Allowing for real time geo-tracking and identification of equipped vessels, data provided by AIS promises to map and describe maritime activities. After recapitulating the main characteristics of AIS and the data it provides, this article proposes to evaluate how AIS is currently used in MSP at a European level, and to concisely present a series of methods and results obtained within the framework of several operational research projects. The objective is to illustrate how the AIS data processing and analysis can produce adequate information for MSP such as maritime traffic density, shipping lanes and navigation flows, hierarchical networks of maritime routes, alleged fishing zones and spatio-temporal interactions between activities (potential conflicting uses or synergies). The conclusion looks at the legal questions concerning the use of AIS, discusses the use (importance - limits) of such data for MSP, and identifies research and development perspectives.
Questions this practice may help answer
- How can Automatic Identification System (AIS) data be used for MSP?
- How is AIS currently used in MSP at a European level?
- What is AIS and how does it work?
- What kind of data is provided by AIS and how can it be accessed?
Since 2002, the Automatic Identification System (AIS) has been undergoing major developments. Allowing for real time geo-tracking and the identification of equipped vessels, the data from AIS promises to map and describe maritime activities. AIS is currently used in the vast majority of countries that have adopted official maritime spatial plans.
Aspects / Objectives
The objective of this study is to illustrate how the AIS data processing and analysis can produce adequate information for MSP, including maritime traffic density, shipping lanes and navigational flow, hierarchical networks of maritime routes, alleged fishing zones and spatio-temporal interactions between activities (potential conflicting uses or synergies). It also aims to study the legal questions concerning the use of AIS, discuss the use of such data for MSP, and identify research and development perspectives.
Main Outputs / Results
A review of maritime spatial plans in Europe show that AIS contributes to implementing an integrated maritime policy. Its main advantage lies in the role it plays in highlighting maritime traffic, with the possibility of doing so by vessel type and time of year. It enables position or trajectory density maps to be established, on condition that special care is taken to make them easy to interpret correctly by non-specialists. Maps can show the main shipping lanes in conjunction with quantitative data to highlight the main navigation flows. A hierarchical network of maritime routes can also be highlighted. Even if AIS is not regarded as the reference data source in this field and does not concern all vessels, this type of data can potentially be used to describe sea-fishing activities.
As satellite AIS is currently being developed, one of the major benefits is potentially having access to this type of data on a worldwide scale. Through the examples given, the study shows that this type of data can be exploited both at a global (e.g., Mediterranean sea basin) and local level, for specific fields of application (e.g. evaluating anchor dragging risks with a view to installing submarine cables). As it inherently includes a time factor, it provides a dynamic view of activities taking place, in keeping with the reality of this open and shared space. Combined with other spatialized information (e.g., regulations, surveys, observations, etc.), AIS could also contribute to qualifying and quantifying spatio-temporal interactions between activities over different time periods. This assists in assessing the risks of use conflicts in a marine space. Lastly, AIS can also be crossed with other data (vessel characteristics, cargo type, type of fishing gear, etc.) to produce new and richer spatialised indicators.

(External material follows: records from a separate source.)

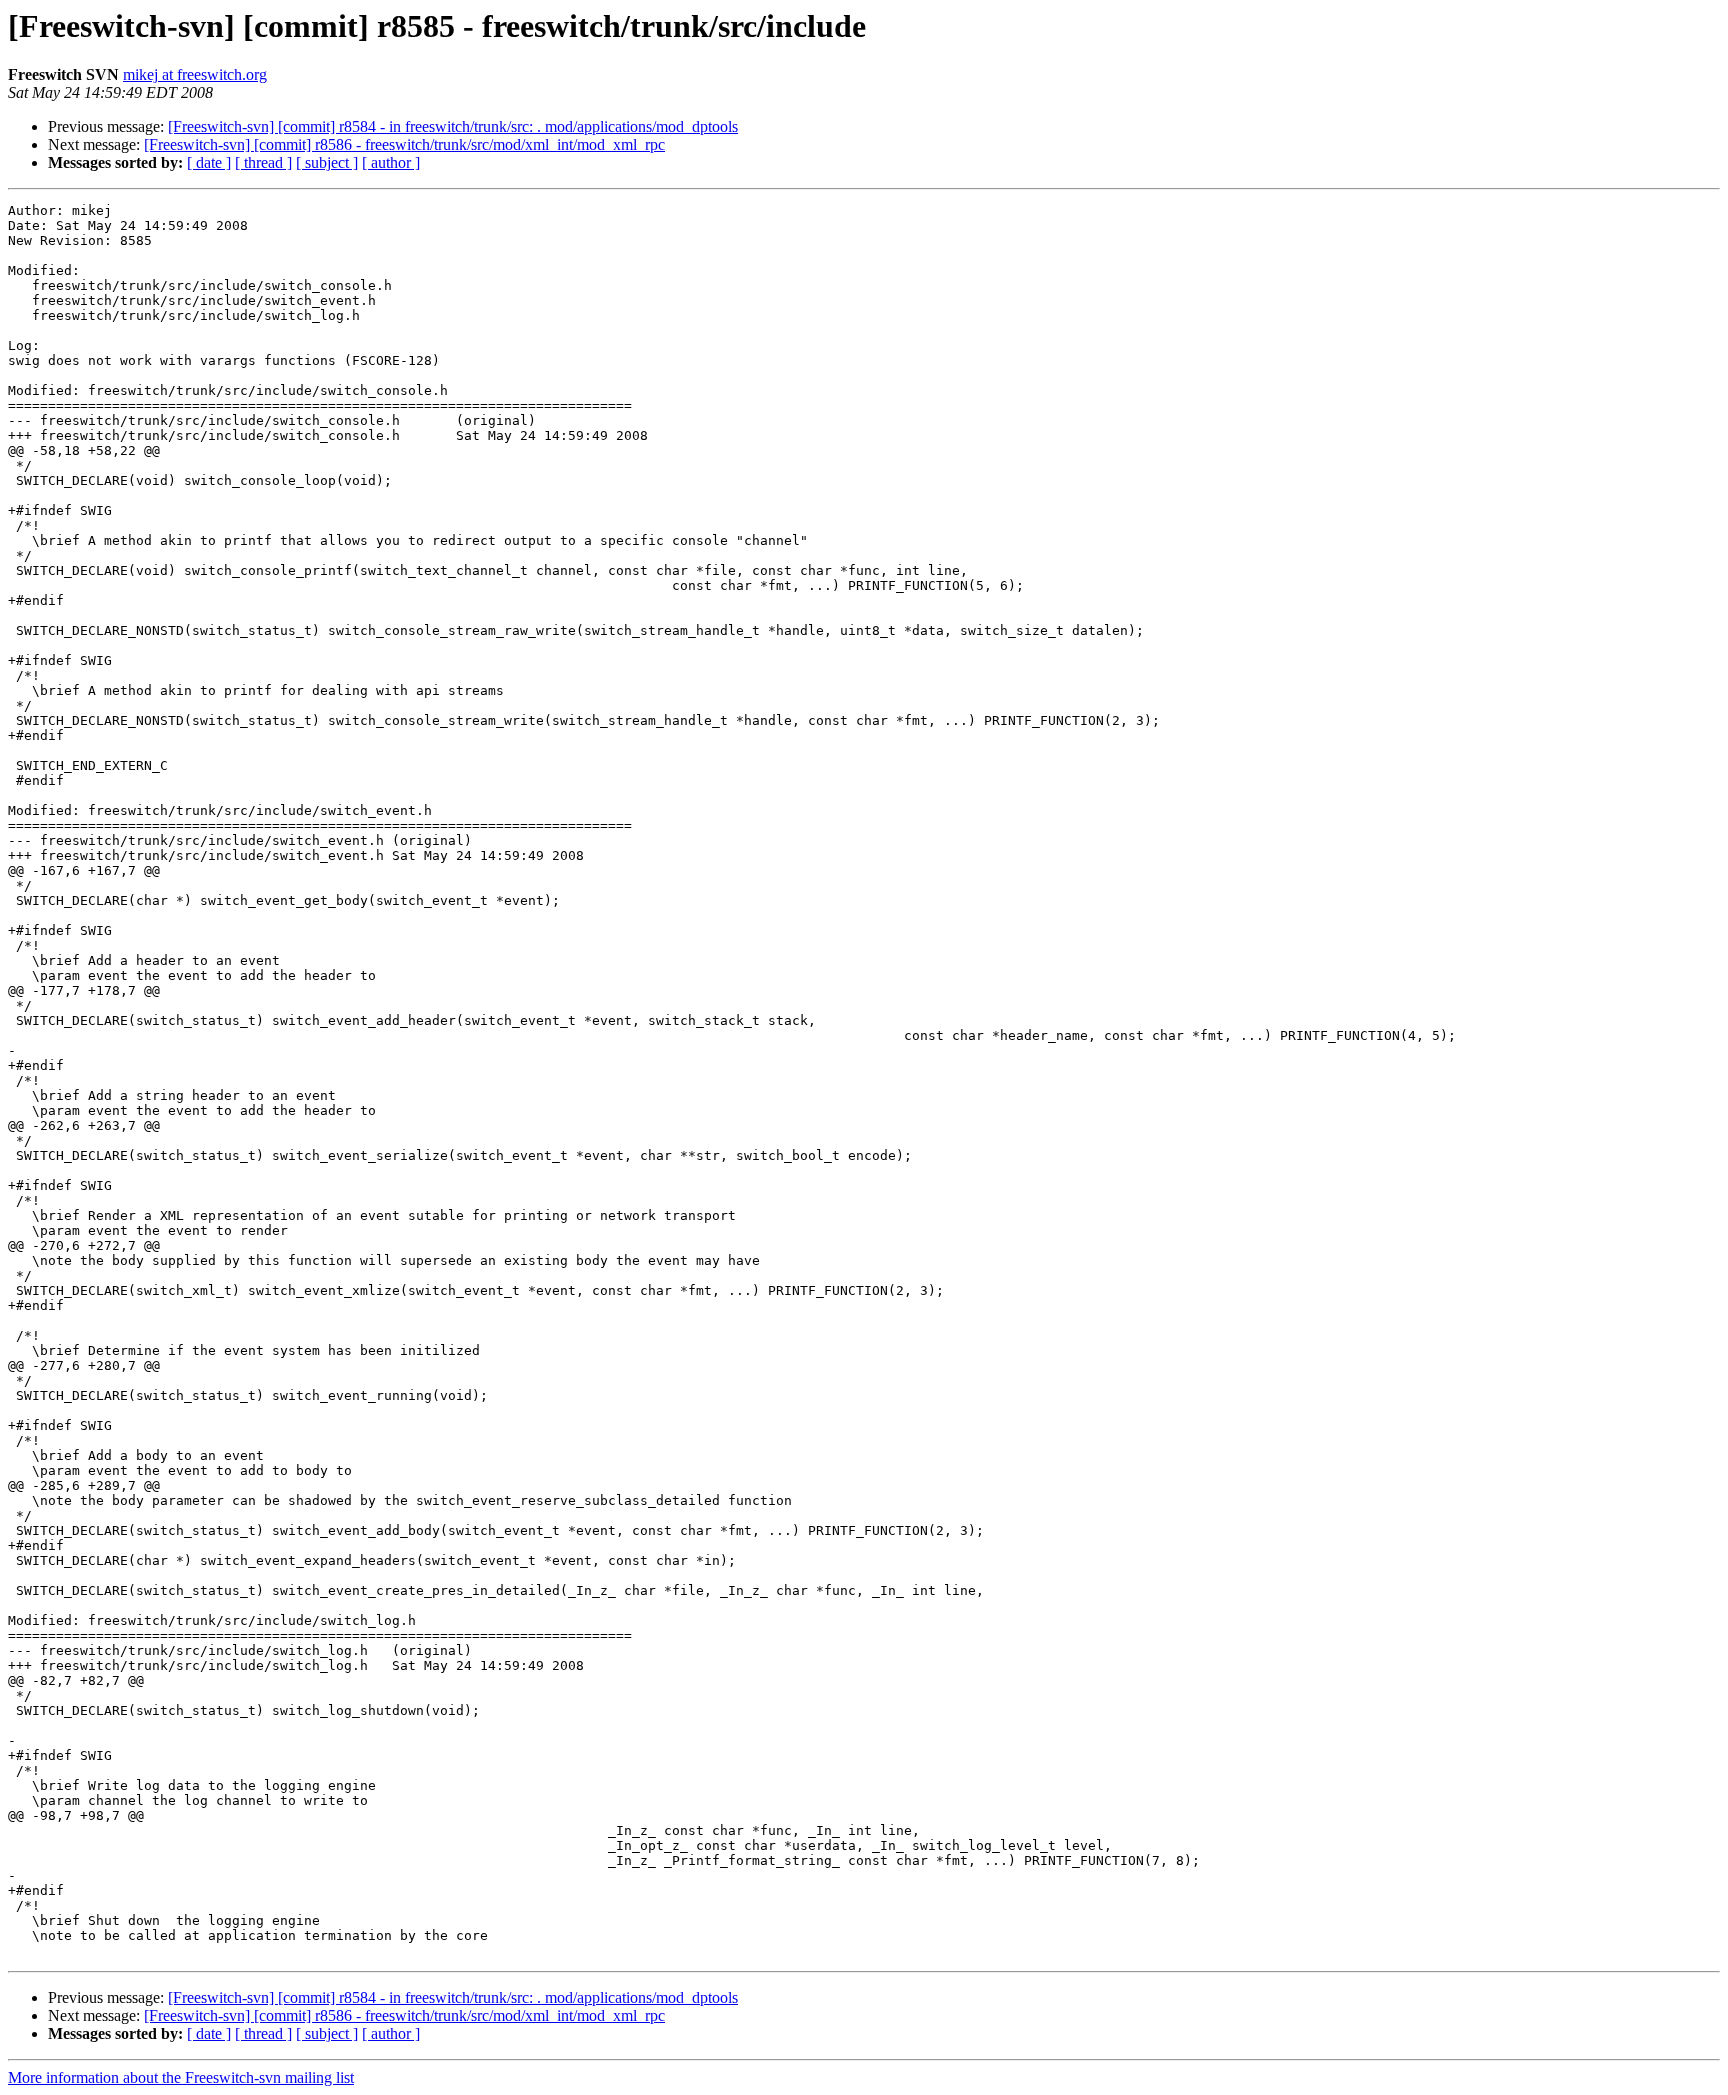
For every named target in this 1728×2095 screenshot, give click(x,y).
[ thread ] (263, 162)
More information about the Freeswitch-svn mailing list (181, 2077)
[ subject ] (327, 162)
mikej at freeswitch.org (195, 74)
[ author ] (391, 162)
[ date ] (209, 162)
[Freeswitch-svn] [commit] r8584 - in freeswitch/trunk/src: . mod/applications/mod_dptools (453, 126)
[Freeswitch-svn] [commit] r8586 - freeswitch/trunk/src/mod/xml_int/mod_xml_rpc (404, 144)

Integrating AIS data into maritime space information systems is an advantage and clearly provides further means for delivering objective and relevant information to promote dialogue within a marine spatial planning context. Despite current technical and legal obstacles pointed out in this study (specific knowledge required to handle such AIS data, not all boats are equipped with AIS,…) today AIS data offers promising perspectives for both implementing MSP and evaluating the cumulative pressures and impacts, with the European Marine Strategy Framework Directive (Directive, 2008/56/EC) in mind. With a view to developing a forward-looking spatialised approach based on scenarios, simulation prototypes based on multi-criteria (environmental, legal, socio-economic) modelling and on integrating AIS data may be used to predict the effects (positive, negative or neutral) on maritime traffic of introducing a new activity (e.g., MRE).
This study applies to all sea basins.